Comment by coliveira
5 days ago
The issue is that French, Italian, African, Japanese people shouldn't have the inconvenience of instructing the LLM tool to get the basic facts about their own culture. They should use an LLM that has already been trained like that by default. Nobody has obligation to use a tool that thinks it is talking to an American. If I go to Google for example I want to get facts about my own country in my own language.
Wouldn't those people be asking the questions in their own language in the first place? The model will reply in the language you use. This thread is about people asking for information about a language that is not the one they are messaging the LLM in
Even if the model will reply in my language, I often notice it searching in english.
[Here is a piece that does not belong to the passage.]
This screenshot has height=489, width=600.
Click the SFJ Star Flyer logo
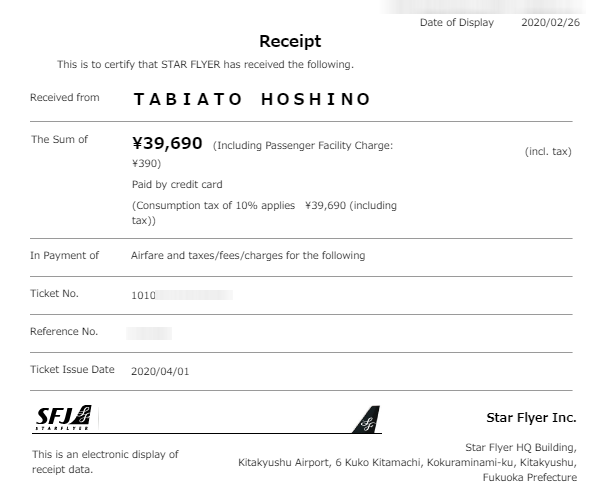coord(64,418)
Or thinking in english. There's always something lost in translation. Sometimes it's just minor nuances. Other times it mangles the legal facts with those of other countries.
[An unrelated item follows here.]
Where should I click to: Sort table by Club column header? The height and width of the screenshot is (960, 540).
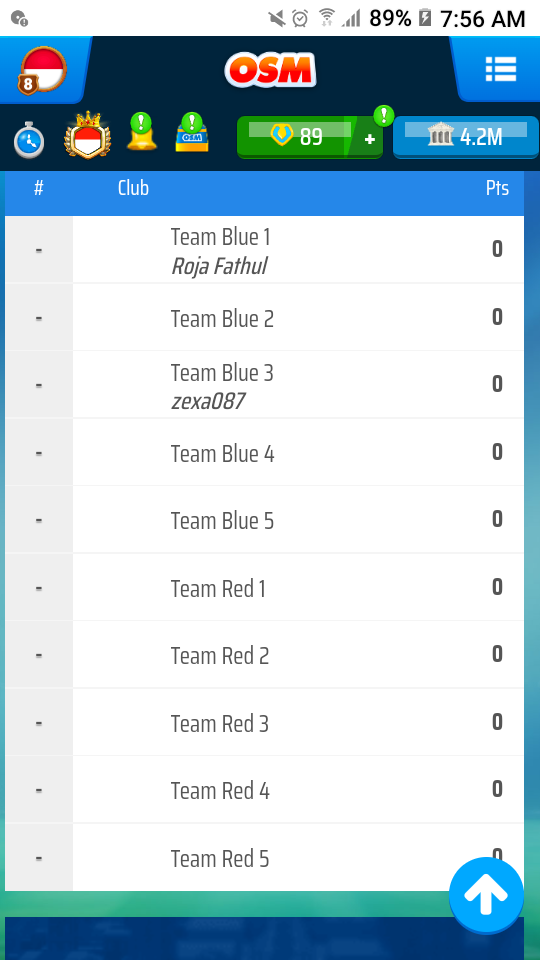pos(133,188)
This sounds like the problem of people calling "911" as the emergency number which they see in so much US-American media but which is not the emergency number in their own country.
2 replies →
They always sound like an obnoxious American tourist talking through a translator, the chatbot training dataset is the same and foundation models are always built with >50% American English data for some reason.
>Nobody has obligation to use a tool that thinks it is talking to an American
Very very emphatic agree from my end, thanks.
> Nobody has obligation to use a tool that thinks it is talking to an American.
Then add top-level instructions saying what country you're from, what country you live in now, and which language you speak. This isn't that hard.
None of that even addresses the problem described, because none of the languages you mentioned would be French in the described example.